● **Problem requirements**
Would you print only the lines running from the one with "Where should I" to the final line of the data below, word for word and without pictures?

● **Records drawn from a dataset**
--------

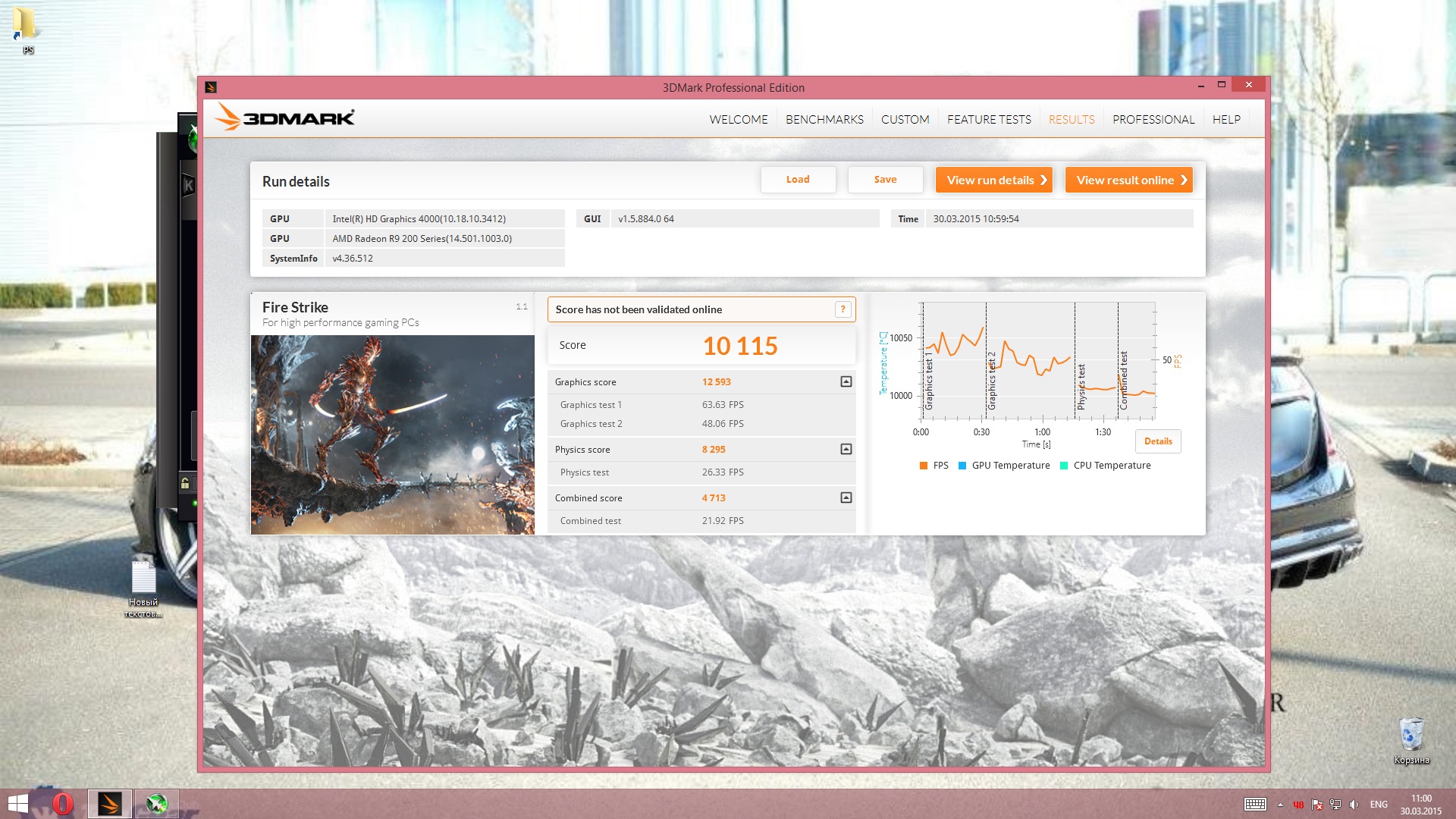
Task: Click the Load button
Action: click(x=798, y=180)
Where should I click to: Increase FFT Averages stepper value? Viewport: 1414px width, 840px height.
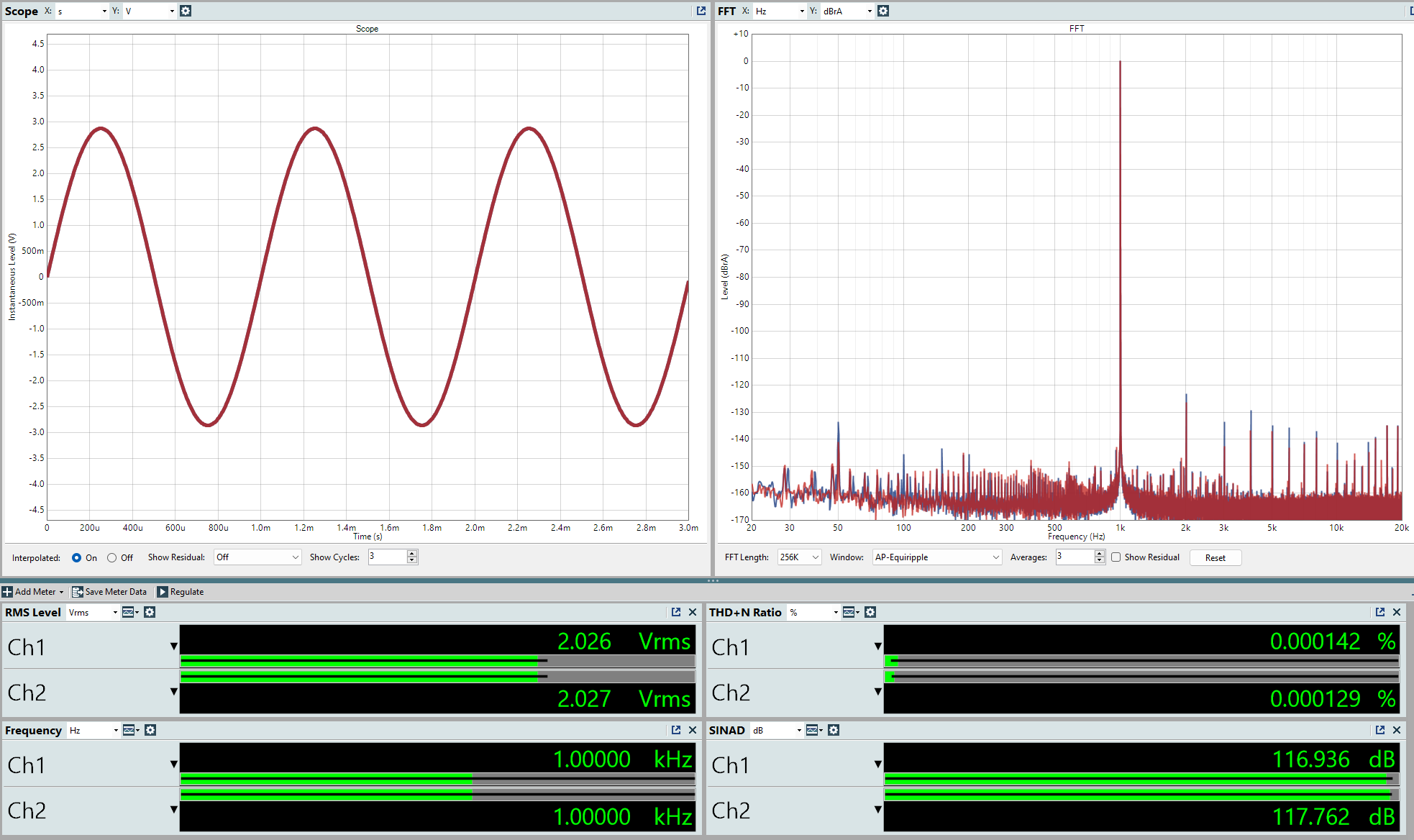[x=1099, y=554]
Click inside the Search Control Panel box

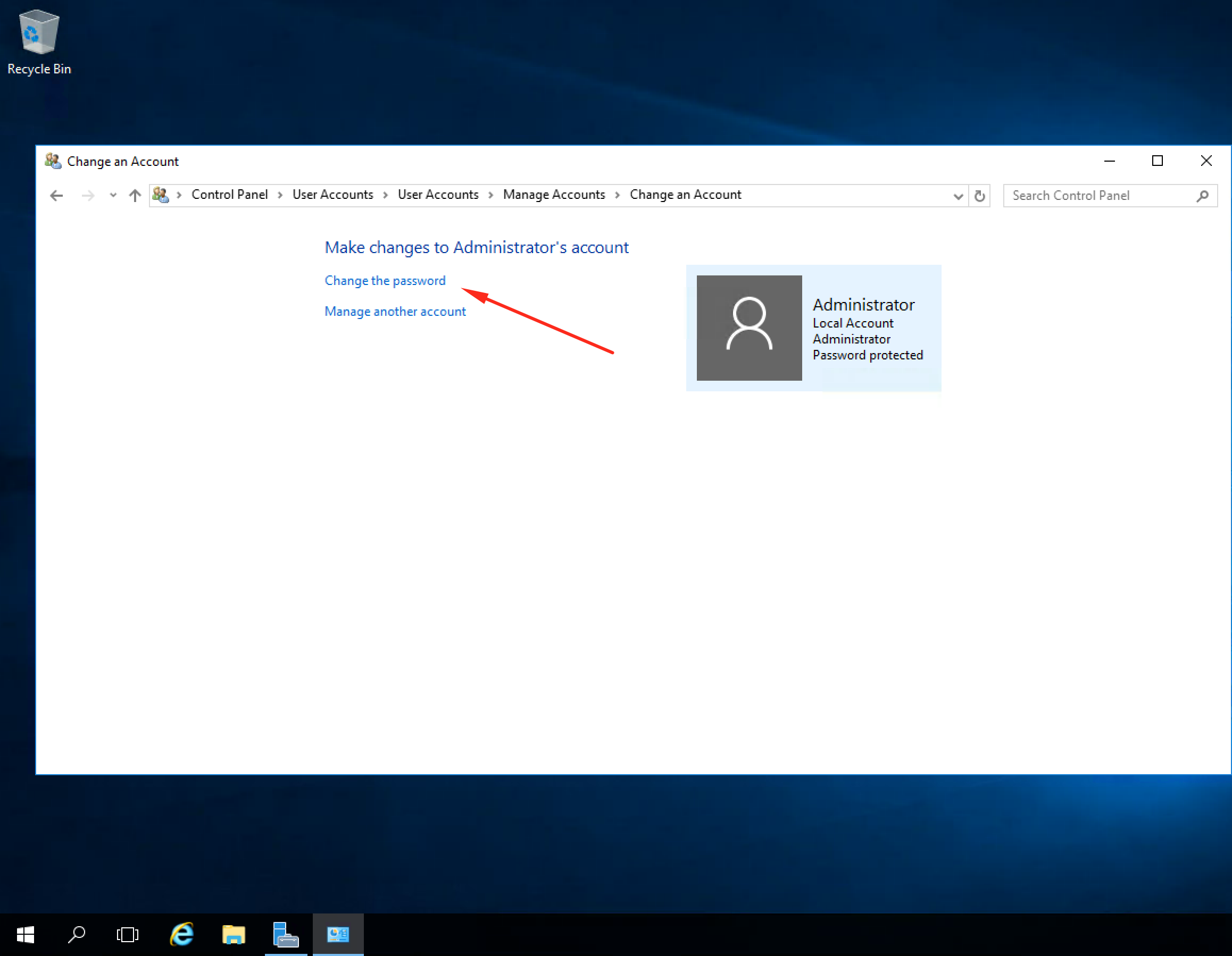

--------

● **Response area**
Where should I click to: Increase FFT Averages stepper value? Viewport: 1414px width, 840px height.
[x=1099, y=554]
Click inside the Search Control Panel box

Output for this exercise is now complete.